Este celo no es sólo externo. En su fuero interno tampoco holgazanea. Las ocupaciones fastidiosas y repetitivas favorecen el ensueño, y San Pasha Rybkin, el yogui de Sarátov, le puso en guardia: el ensueño es exactamente lo contrario de la meditación. Un ruidito de fondo mental del que la mayoría de la gente no es siquiera consciente, pero que es la peor de las pérdidas de tiempo y energía. Para eludirlas, o bien cuenta sus respiraciones, las alarga, se concentra sobre el trayecto del aire, de la nariz al bajo vientre y regreso, o bien se recita, prestando atención a cada verso, poemas que se sabe de memoria, o bien, la mayoría de las veces, escribe. Mentalmente, por supuesto, como hacía Solzhenitsyn cincuenta años antes que él: compone frase a frase, párrafo a párrafo, capítulo a capítulo, memorizándolos a medida que los crea, y de este modo mejora cada día las prestaciones de un disco duro que ya es impresionante.

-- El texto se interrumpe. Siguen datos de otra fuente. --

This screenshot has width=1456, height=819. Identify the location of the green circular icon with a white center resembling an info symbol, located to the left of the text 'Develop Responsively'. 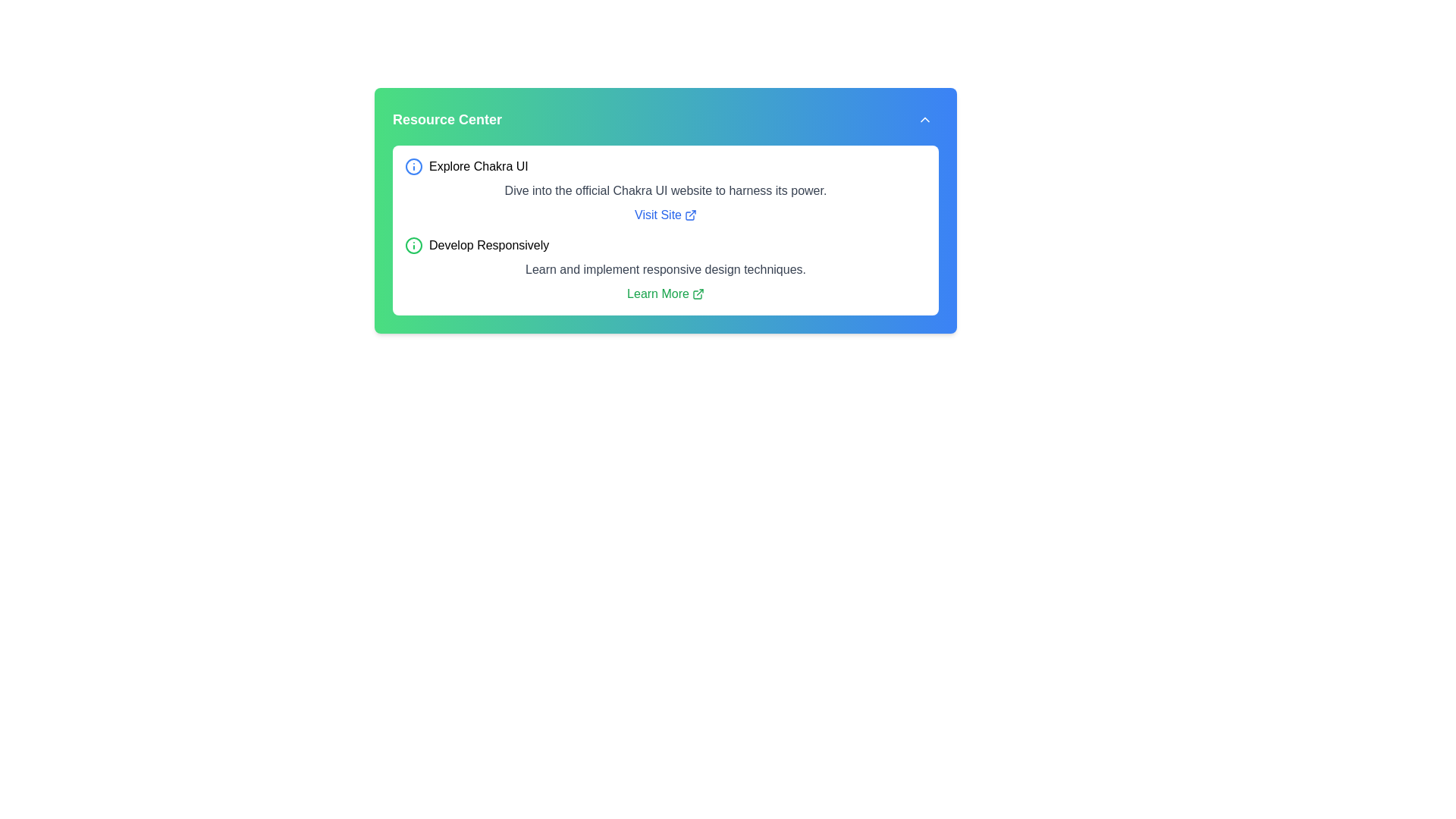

El reglamento de la colonia no prohíbe escribir, teóricamente, pero por un lado dispone de poco tiempo, a lo sumo una hora por la noche, para salvar el trabajo del día, y por otro despierta la curiosidad de los carceleros, una curiosidad que no es respetuosa como en las cárceles anteriores. Una vez, uno de ellos, cabezota y suspicaz, le ordenó que le enseñara su cuaderno, lo hojeó en un silencio cargado de amenazas y finalmente le preguntó: «¿Hablas de mí, aquí?» Eduard pasó miedo aquel día, y desde entonces sólo toma notas diplomáticamente edulcoradas. Empleará la memoria para completarlas cuando salga.
Hace bien. Justo antes de su liberación, sus cuadernos desaparecen misteriosamente y se verá obligado a reescribir de cabo a rabo, sin ninguna nota, el libro compuesto en Engels. Le sale uno mejor, según él.